In general, you can switch over to using debhelper as follows. In your
debian/rules, you currently will have some lines that read something like
this:
debstd CHANGES TODO README
dpkg-gencontrol
dpkg --build debian/tmp ..
Debhelper comes with a command called dh_debstd that mimics the behavior of
debstd, by calling various debhelper commands. So in the root directory of
your package you are converting, run:
dh_debstd CHANGES TODO README --verbose --no-act
Notice the parallel to the debstd command above, I just added
"--verbose --noact" to the end. This will make dh_debstd output a list of
commands that it thinks will emulate what debstd would have done, without
actually doing anything to your package. The list will look similar to this:
dh_installdirs
dh_installdocs TODO README
dh_installexamples
dh_installchangelogs CHANGES
dh_installmenu
dh_installcron
dh_installmanpages
dh_movefiles
dh_strip
dh_compress
dh_fixperms
dh_suidregister
dh_shlibdeps
dh_gencontrol
dh_makeshlibs
dh_installdeb
dh_md5sums
dh_builddeb
Now copy that output into debian/rules, replacing the debstd command, as
well as any dpkg-gencontrol and dpkg --build commands.

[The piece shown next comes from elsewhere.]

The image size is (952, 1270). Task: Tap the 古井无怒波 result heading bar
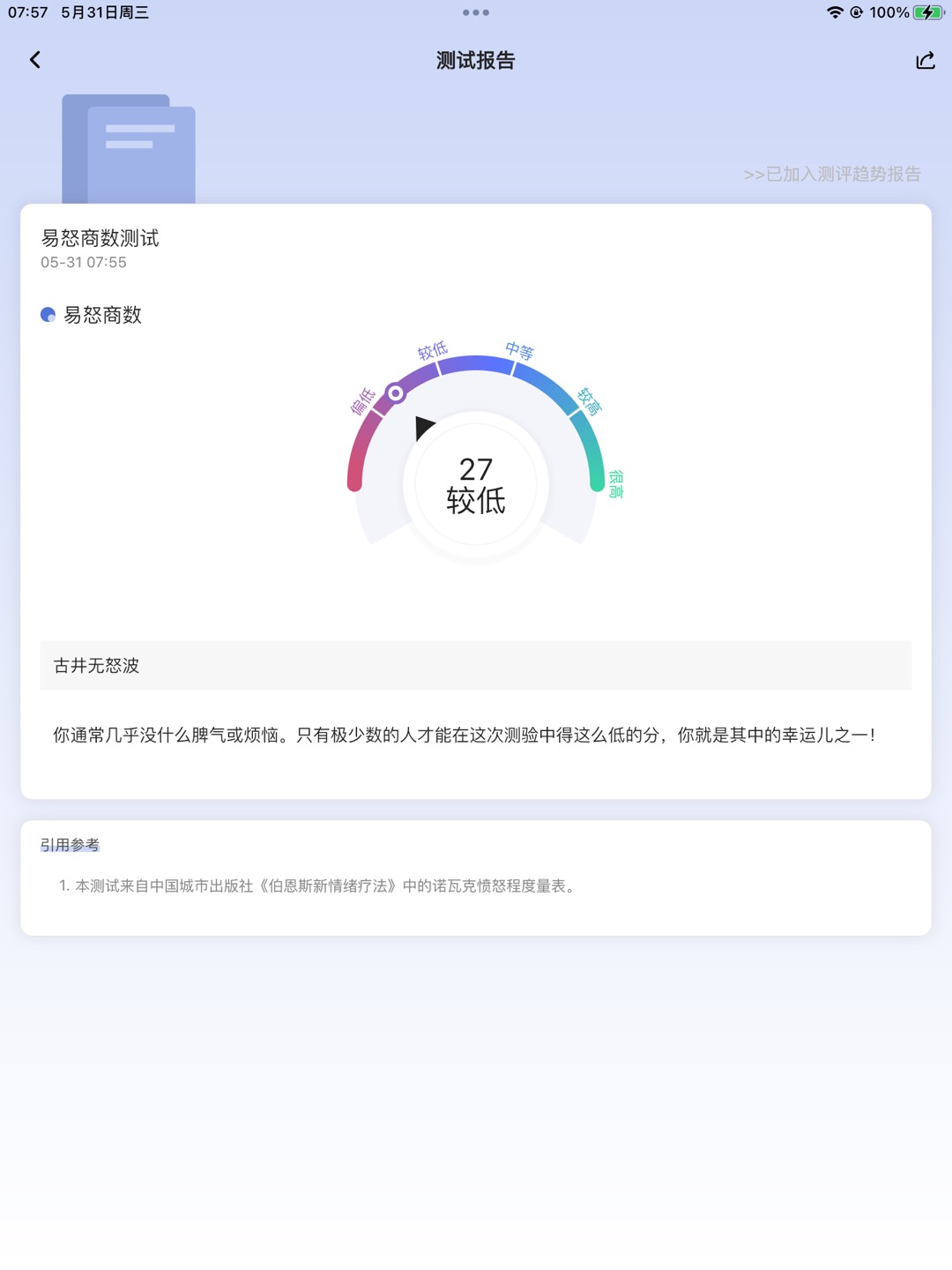pyautogui.click(x=476, y=665)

Finally, debstd automatically modified postinst, postrm, etc scripts. Some
of the debhelper apps do that too, but they do it differently. Debstd just
appends its commands to the end of the script. Debhelper requires that you
insert a tag into your scripts, that will tell debhelper where to insert
commands. So if you have postinst, postrm, etc scripts, add a line reading
"#DEBHELPER#" to the end of them.
Once you think it's all set up properly, do a test build of your package. If
it works ok, I recommend that you compare the new package and the old
debstd-generated package very closely. Pay special attention to the
postinst, postrm, etc scripts, and make sure that the new package contains
all the same files as the old, with the same permissions.